La otra noche, gracias a mi fidelidad a los programas de clásicos de la tele, encontré que ponían Sopa de ganso. La he visto tantas veces que no ya es que me la sepa de memoria, sino que los chistes que la salpican me parecen míos. Me río antes de oírlos… Empecé a verla, disfrutando como siempre, y de pronto me fulminó una revelación, algo parecido a lo que debió derribar de su caballo a Pablo cuando iba camino de Damasco. Solté un estentóreo berrido que hubiera puesto en estado de alarma a mis vecinos si no se hubieran mudado todos ya a otros domicilios para huir de mis extravagancias: ¡Trump! ¡Donald Trump! Ahí estaba, en efecto.

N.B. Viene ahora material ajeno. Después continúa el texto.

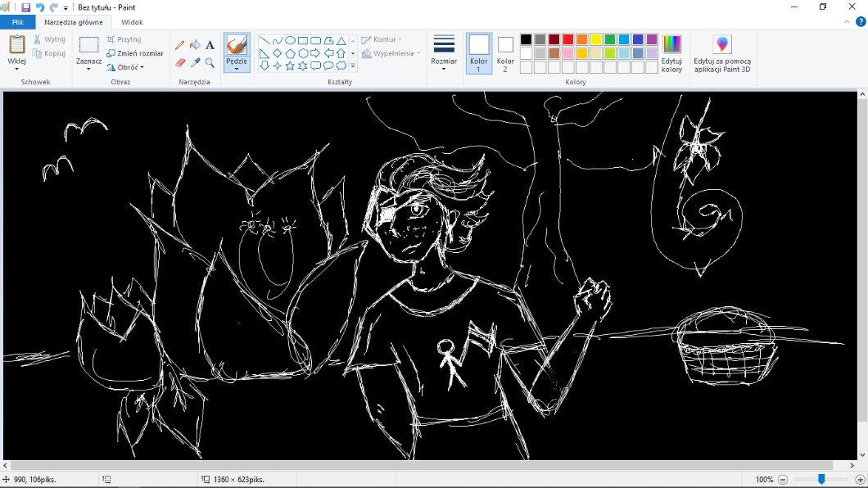Select the Color picker eyedropper tool

click(x=195, y=62)
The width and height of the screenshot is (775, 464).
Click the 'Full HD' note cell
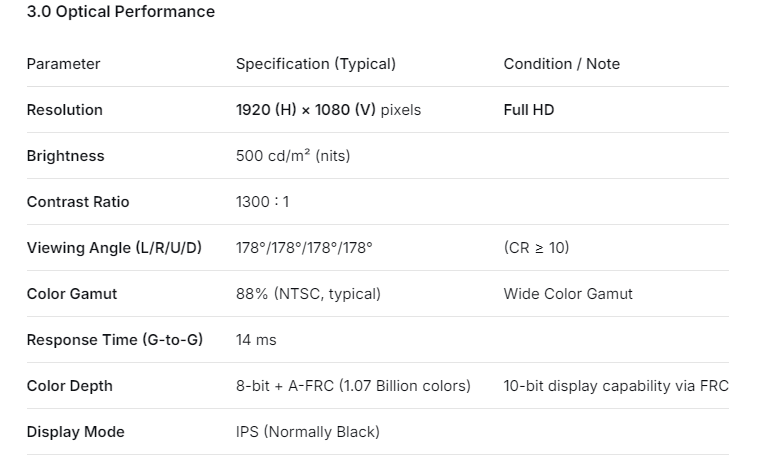pos(529,110)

Pongámonos en situación. Los expertos aseguran que Sopa de ganso es la mejor película de los Marx: a mí me gustan todas las que hicieron, pero estoy dispuesto a asumirlo. Por primera vez, contaron con un director a su altura, el genial Leo McCarey, que ganó tres Oscar. McCarey tenía gran olfato para lo cómico (a él se le ocurrió juntar a dos payasos baratos, Oliver Hardy y Stan Laurel, para lograr una pareja inolvidable) y tomó la decisión revolucionaria de suprimir los números musicales de los famosos hermanos (el piano de Chico, el arpa de Harpo), dejando solo algunas canciones de Groucho con letras muy divertidas.

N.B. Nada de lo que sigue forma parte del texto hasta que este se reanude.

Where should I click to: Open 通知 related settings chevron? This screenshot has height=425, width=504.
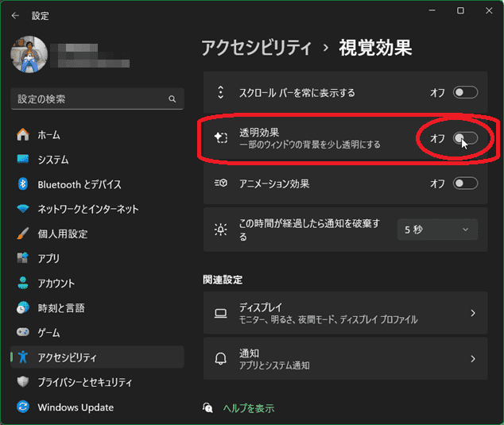pos(473,359)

Les recuerdo el argumento: en un país imaginario -Freedonia, o sea Libertonia- patria de los libres y los valientes como otro que yo me sé, se fuerza un cambio de gobierno. Una dama multimillonaria (la insuperable Margaret Dumont, quinta hermana honoraria de los Marx) se ofrece a salvar a Freedonia de la quiebra con su dinero siempre que se ponga al frente del país a su admirado Rufus T. Firefly, que es nada menos que Groucho. Conspira contra esta elección el embajador Trentino de la enemiga Sylvania, que también aspira por hacerse con los favores matrimoniales -o sea económicos- de la rica señora. Trentino es el estupendo Louis Calhern, aquí en un papel cómico creo que único en su carrera. Tiene a su servicio a dos digamos espías, Chico y Harpo, cuyas habilidades no compiten precisamente con las de James Bond. Como trasfondo, la guerra entre Feedonia y Sylvania, una y otra vez aplazada y de nuevo provocada por agravios perfectamente equívocos.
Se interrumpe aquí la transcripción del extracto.